Sane Inside Insanity

A Poem by Vin
"

Introduction to the insanity ward hahaha XD

"

Come one, come all, to this new place,

Just plaster a fake smile onto your face.

Look around and don't be a stranger,

Act like your life isn't in danger.

Grab a chair and come listen,

Try not to let people see your tears glisten.

We have these nice padded walls here,

And everyone understands you crystal clear.

Go ahead and walk around,

And if you want, you can fall screaming to the ground.

People will not stop and stare,

Because life here is completely fair.

Your wrists are bleeding? That's too bad.

Your best friend died? That's so sad.

We will listen to you no matter what.

We can open your mind that you have shut.

See that girl? Her heart was filled with a lot of strife,

So then she decided to pick up the knife.

Turned her bathtub into a pool of red,

But it's okay, because we are in her head.

We dug around and pulled out what we could,

Then stood her upright and called it good.

Or see that guy? Standing in the corner?

His tale might not be good if you're a mourner.

He had this feeling that was under his skin,

So he decided to go ahead and commit a huge sin.

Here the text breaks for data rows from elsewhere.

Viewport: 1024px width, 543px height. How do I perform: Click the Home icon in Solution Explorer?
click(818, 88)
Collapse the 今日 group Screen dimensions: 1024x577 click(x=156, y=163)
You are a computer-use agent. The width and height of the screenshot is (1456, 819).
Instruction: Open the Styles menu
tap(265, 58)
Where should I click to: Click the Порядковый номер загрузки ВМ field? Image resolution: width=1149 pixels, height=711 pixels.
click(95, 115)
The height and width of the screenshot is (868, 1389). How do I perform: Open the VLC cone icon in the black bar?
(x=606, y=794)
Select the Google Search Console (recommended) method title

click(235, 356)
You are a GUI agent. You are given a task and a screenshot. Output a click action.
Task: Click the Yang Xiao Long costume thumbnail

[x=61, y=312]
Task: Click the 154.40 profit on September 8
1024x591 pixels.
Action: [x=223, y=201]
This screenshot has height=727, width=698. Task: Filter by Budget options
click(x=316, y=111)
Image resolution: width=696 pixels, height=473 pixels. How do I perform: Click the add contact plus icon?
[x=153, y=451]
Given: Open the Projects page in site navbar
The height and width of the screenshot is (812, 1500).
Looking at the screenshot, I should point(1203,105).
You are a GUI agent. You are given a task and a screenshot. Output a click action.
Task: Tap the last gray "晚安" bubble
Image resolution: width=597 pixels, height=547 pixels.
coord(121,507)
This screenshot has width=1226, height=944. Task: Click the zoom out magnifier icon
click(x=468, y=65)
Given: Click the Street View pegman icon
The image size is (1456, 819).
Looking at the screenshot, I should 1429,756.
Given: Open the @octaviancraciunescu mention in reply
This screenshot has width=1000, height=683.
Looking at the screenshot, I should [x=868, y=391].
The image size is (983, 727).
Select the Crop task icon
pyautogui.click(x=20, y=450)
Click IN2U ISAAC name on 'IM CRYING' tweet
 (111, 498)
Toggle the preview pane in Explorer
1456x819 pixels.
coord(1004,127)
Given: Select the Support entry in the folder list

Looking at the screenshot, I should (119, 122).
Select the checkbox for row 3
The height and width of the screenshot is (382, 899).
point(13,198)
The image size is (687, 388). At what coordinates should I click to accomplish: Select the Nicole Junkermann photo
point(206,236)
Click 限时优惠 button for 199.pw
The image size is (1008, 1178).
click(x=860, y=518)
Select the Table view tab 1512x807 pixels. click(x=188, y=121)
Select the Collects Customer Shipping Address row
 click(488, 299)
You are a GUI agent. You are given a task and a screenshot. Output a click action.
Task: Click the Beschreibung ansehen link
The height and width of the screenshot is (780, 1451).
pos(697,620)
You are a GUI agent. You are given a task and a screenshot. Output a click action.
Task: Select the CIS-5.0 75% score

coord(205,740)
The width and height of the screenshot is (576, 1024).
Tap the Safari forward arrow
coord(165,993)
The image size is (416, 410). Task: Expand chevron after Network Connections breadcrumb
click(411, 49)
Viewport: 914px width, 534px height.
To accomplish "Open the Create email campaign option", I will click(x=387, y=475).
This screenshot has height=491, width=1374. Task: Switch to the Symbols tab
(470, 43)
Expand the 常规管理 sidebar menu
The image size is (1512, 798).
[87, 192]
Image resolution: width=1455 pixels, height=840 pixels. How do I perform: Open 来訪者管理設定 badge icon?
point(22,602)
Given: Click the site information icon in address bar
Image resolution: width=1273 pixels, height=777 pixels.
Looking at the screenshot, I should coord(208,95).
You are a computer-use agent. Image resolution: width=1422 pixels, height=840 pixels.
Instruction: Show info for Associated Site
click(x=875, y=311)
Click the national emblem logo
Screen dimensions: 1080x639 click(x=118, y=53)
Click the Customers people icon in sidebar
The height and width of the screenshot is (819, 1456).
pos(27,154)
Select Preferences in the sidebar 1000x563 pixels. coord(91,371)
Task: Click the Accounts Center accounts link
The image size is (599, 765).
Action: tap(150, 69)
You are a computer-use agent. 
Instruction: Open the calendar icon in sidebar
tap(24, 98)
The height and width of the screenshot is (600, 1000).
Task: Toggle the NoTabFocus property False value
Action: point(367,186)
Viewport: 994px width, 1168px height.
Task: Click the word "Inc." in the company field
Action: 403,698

Pulled a gun and fired one shot,

Knowing that Hell would be where he rot.

But his plan failed once again,

By the horrid act of his best friend.

Now he's here, trying to hide,

We think he's just here for the ride.

But people like this are completely fine,

And this is where these people tend to shine.

The poeple here are not crazies,

They just talk to themselves and pick daises.

You can hear a scream? Pay it no heed,

Let them let it out, it's what they need.

You heard a weird thump, is that what you said?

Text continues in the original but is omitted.